Anthropologist | DEFCon Fellow | Researcher
I completed my MA in Anthropology at California State University, Fullerton, and I have previous degrees in Archaeology (MPhil) from the University of Cambridge and History (BA Hons) from Ashoka University. My research interests include globalization, transnationalism, immigrant identity, food studies, dairy, vegetarianism, Indian diaspora, multimedia, and alternative ethnographies. My master's thesis is an ethnographic project on the identity negotiation and construction process among vegetarian Indian immigrants in California. Most, if not all, of my research and projects take inspiration from questions I have about my own life and family history.

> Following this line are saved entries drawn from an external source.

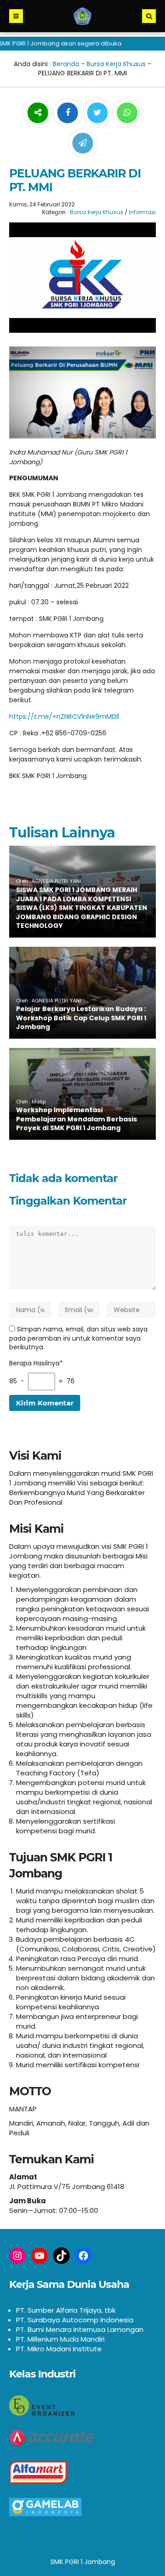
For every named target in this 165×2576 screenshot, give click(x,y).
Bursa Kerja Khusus (116, 63)
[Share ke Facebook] (68, 113)
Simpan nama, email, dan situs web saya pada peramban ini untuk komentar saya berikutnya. (78, 1338)
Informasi (142, 212)
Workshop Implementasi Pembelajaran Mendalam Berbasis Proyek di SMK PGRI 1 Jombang (76, 1118)
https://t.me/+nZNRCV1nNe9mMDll (64, 716)
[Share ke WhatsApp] (127, 114)
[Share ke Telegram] (83, 143)
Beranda (66, 63)
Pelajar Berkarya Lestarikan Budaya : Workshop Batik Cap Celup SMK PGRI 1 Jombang (81, 1017)
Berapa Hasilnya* (36, 1363)
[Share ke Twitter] (98, 113)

I was born in the Bay Area (California) to Indian immigrant parents. At the young age of six, my whole family moved to Hyderabad in Southern India. That began my global trajectory and eventually landed me back in California to study transnationalism. In Hyderabad, I grew up under the Waldorf education system and a series of alternative pedagogy-based schools. I resisted the "mainstream" educational setting until I had to take my high school exams. My interest in the Humanities then catapulted me into doing an undergraduate program in North India, close to New Delhi. I brushed up on my Hindi and had the opportunity to immerse myself in Ancient and Medieval historical Indian sites.
Next, desperate to test my social adaptation skills further, I followed up on this cross-country move with an international move to Cambridge, England. I got the opportunity to do an MPhil in Archaeology at Cambridge University. After successfully completing my first archaeological field experience at Holy Island, I plunged myself into the job world. I worked in London for a year as a Teaching Assistant at a Private School, where I caught glimpses of wealthy Londoners' lives.

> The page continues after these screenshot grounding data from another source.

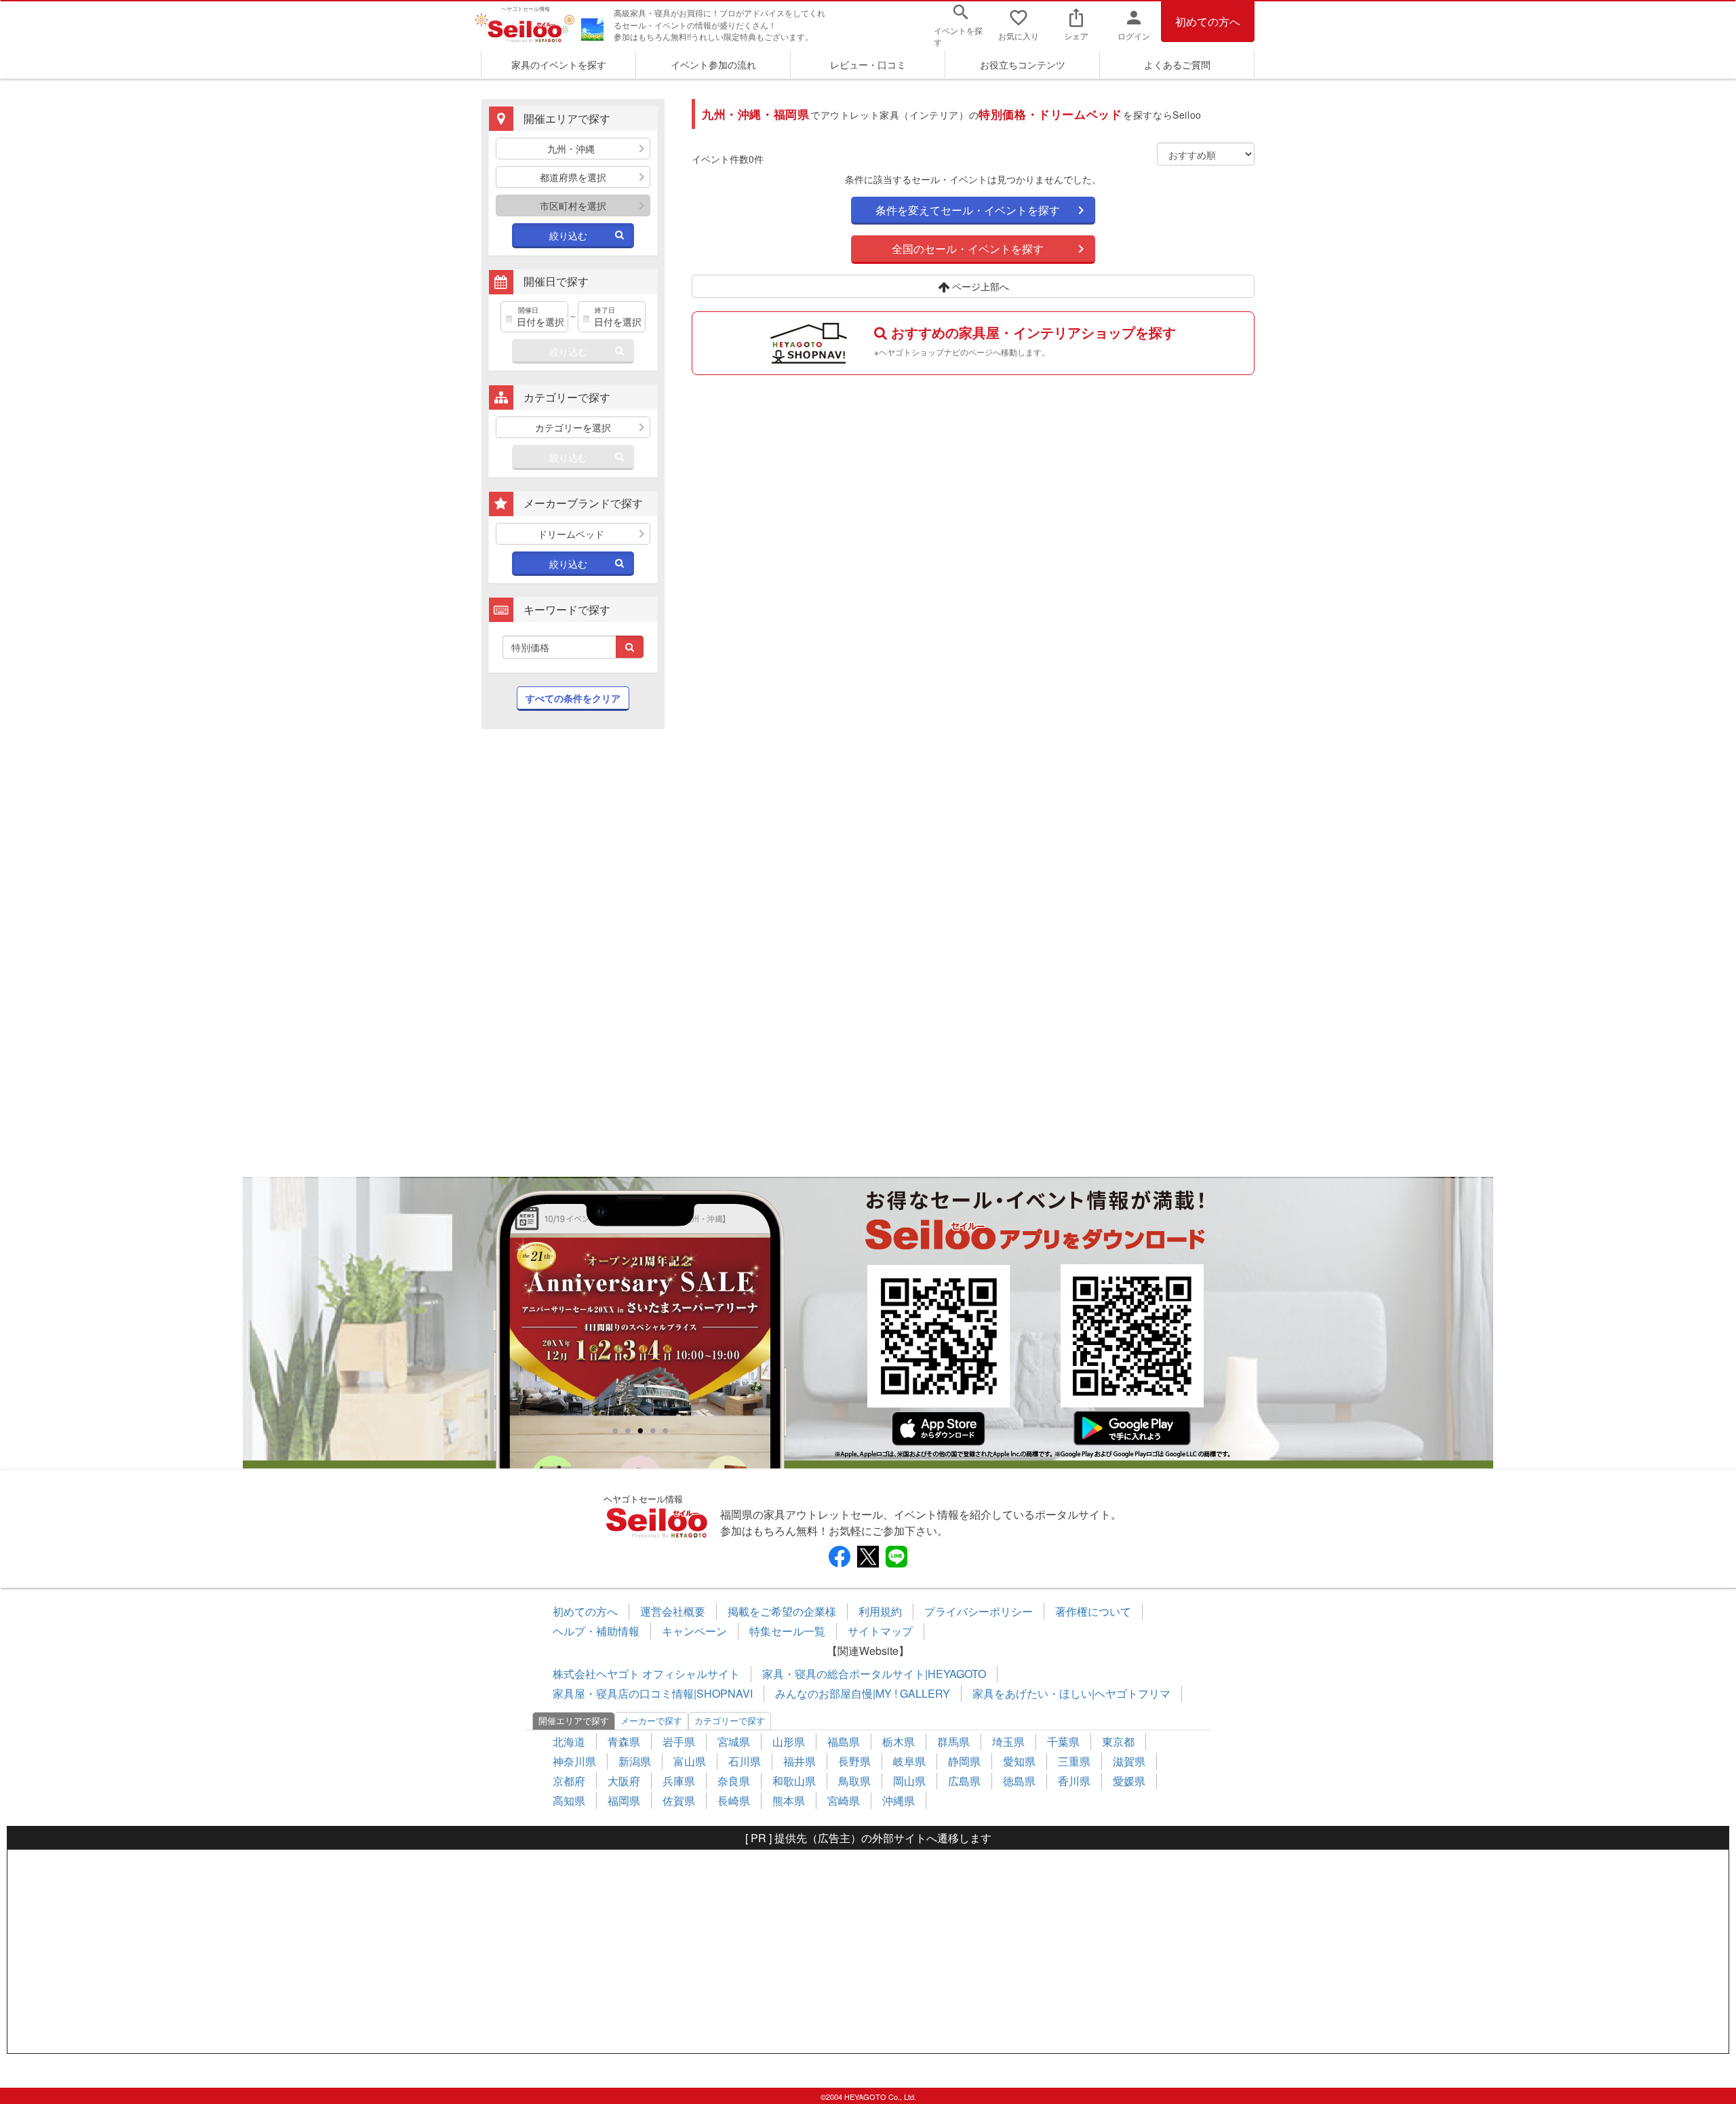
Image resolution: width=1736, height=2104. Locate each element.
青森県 (624, 1741)
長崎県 (733, 1800)
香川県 (1074, 1781)
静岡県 (964, 1761)
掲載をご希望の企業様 (782, 1611)
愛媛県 (1129, 1781)
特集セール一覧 (787, 1631)
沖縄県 (898, 1800)
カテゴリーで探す (729, 1720)
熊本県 (788, 1800)
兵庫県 (679, 1781)
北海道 (569, 1741)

After interacting with people of different ethnicities, age groups, family backgrounds, economic standings, and beliefs, I felt the itch to understand the mechanism of globalization better. That led me back to finish another degree, this time in cultural anthropology. I am now back full circle to the state I was born in, California. In the future, I will go wherever the opportunities take me, but I will continue to engage in questions that help me make sense of my own travel history and identity.
This E-Portfolio is a living and growing platform where I can not only share my academic experiences with you but also my extracurricular activities. The aim is to move in a direction where I slowly dissolve the line between academic and non-academic engagements.